◆ **Source text**
******************************
Dr. Schem Rogerson Bader
Dr. Bader is a Mitacs Postdoctoral Fellow with York University, Archive-Counter Archive, and The ArQuives: Canada’s Queer Archive. With a PhD in Communication and Culture from the Joint Graduate Program at York/Ryerson Universities and an MFA from The School of Visual Arts in New York, Schem embraces interdisciplinarity and intersections of theory and practice. Focusing on queer history, their research examines historical violence and persistence. The recent co-authored publication with Paul Long, Media Studies: Texts, Production will be launched by Routledge, Fall 2021. Other articles include, “I, Mabel Hampton: Political Power and The Archive” (PUBLIC, 2018) and “The Idiosyncratic Archive: Queerness, Duration and Photography” (Identities: Journal for Politics, Gender, and Culture, 2018). Recently, Schem received the SSHRC Connections Grant (2021) for Indexing Resistance: The Blood & Guts of Queer Protest to coincide with Toronto Pride, June 2022. This conference brings together queer archives, archivists, artists and activists to unpack the complexities of queer resistance.
******************************
◆ **Data section**
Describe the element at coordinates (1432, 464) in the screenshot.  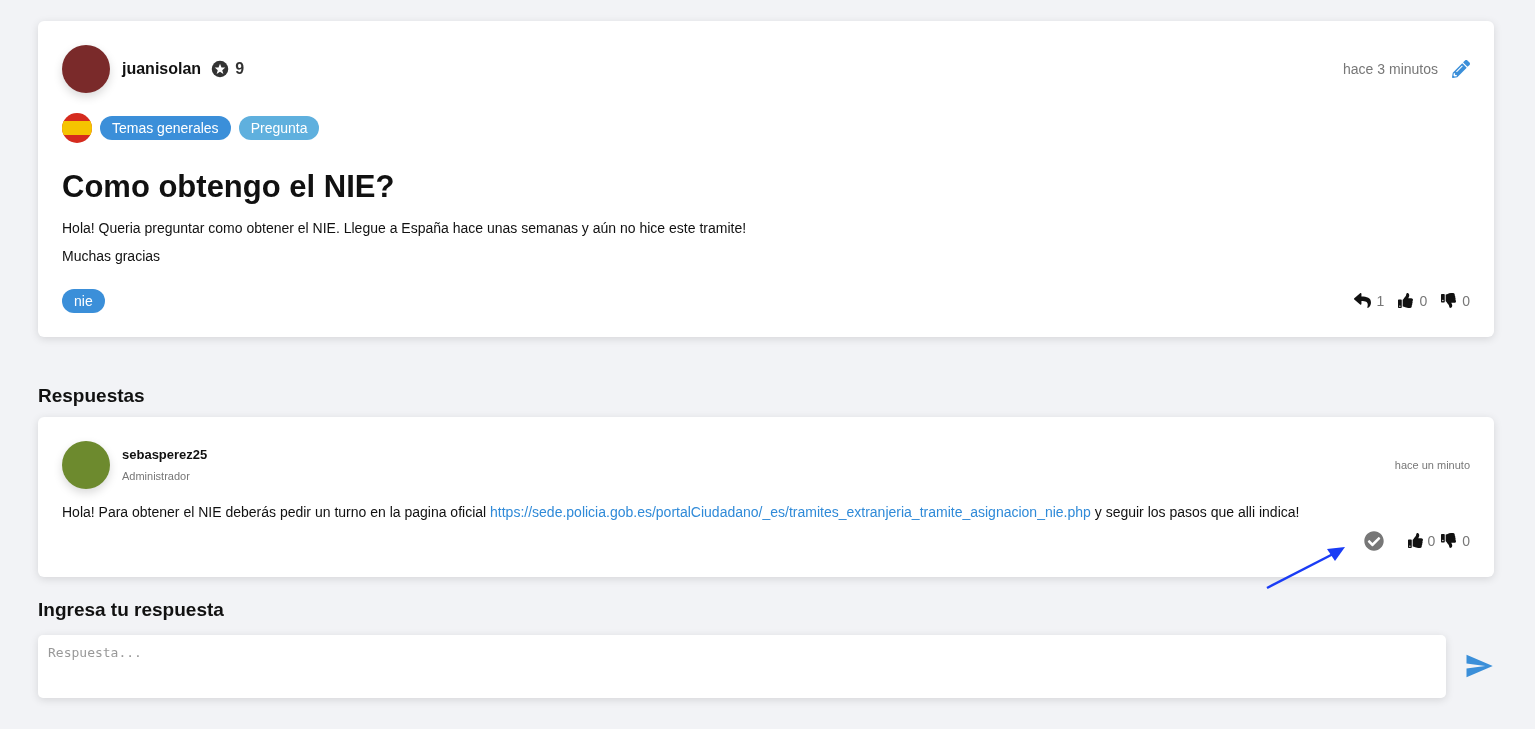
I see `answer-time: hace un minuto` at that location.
******************************
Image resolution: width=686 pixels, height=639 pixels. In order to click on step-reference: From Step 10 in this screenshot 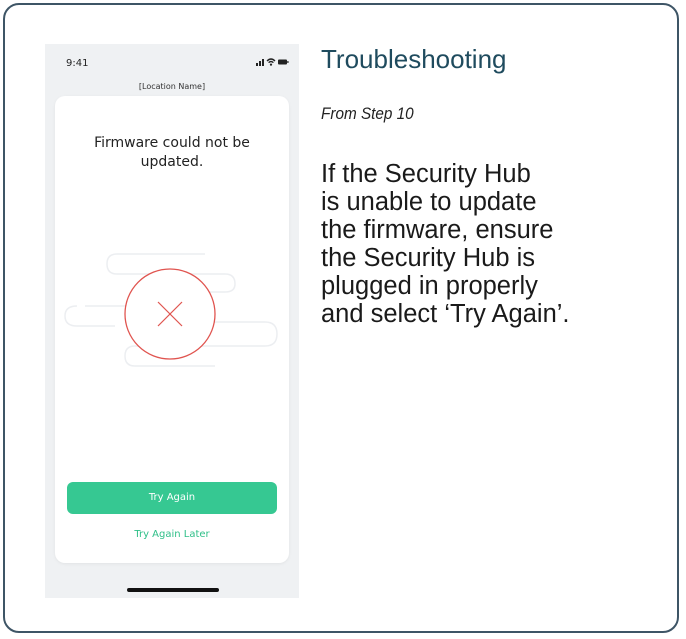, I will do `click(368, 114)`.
******************************
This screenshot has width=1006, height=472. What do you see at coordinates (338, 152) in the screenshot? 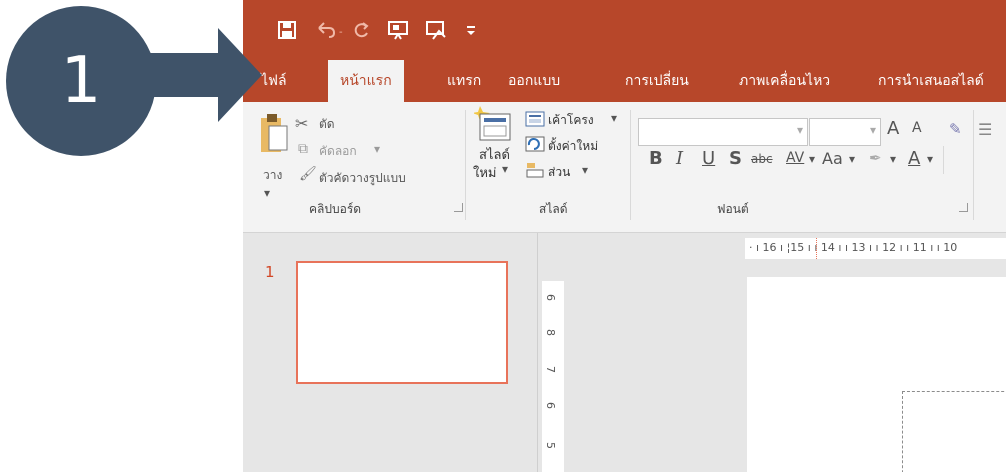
******************************
◆ **Problem requirements**
According to the profile of Dr. Schem Rogerson Bader above, which grant did Schem receive in 2021?

◆ **Written answer**
The SSHRC Connections Grant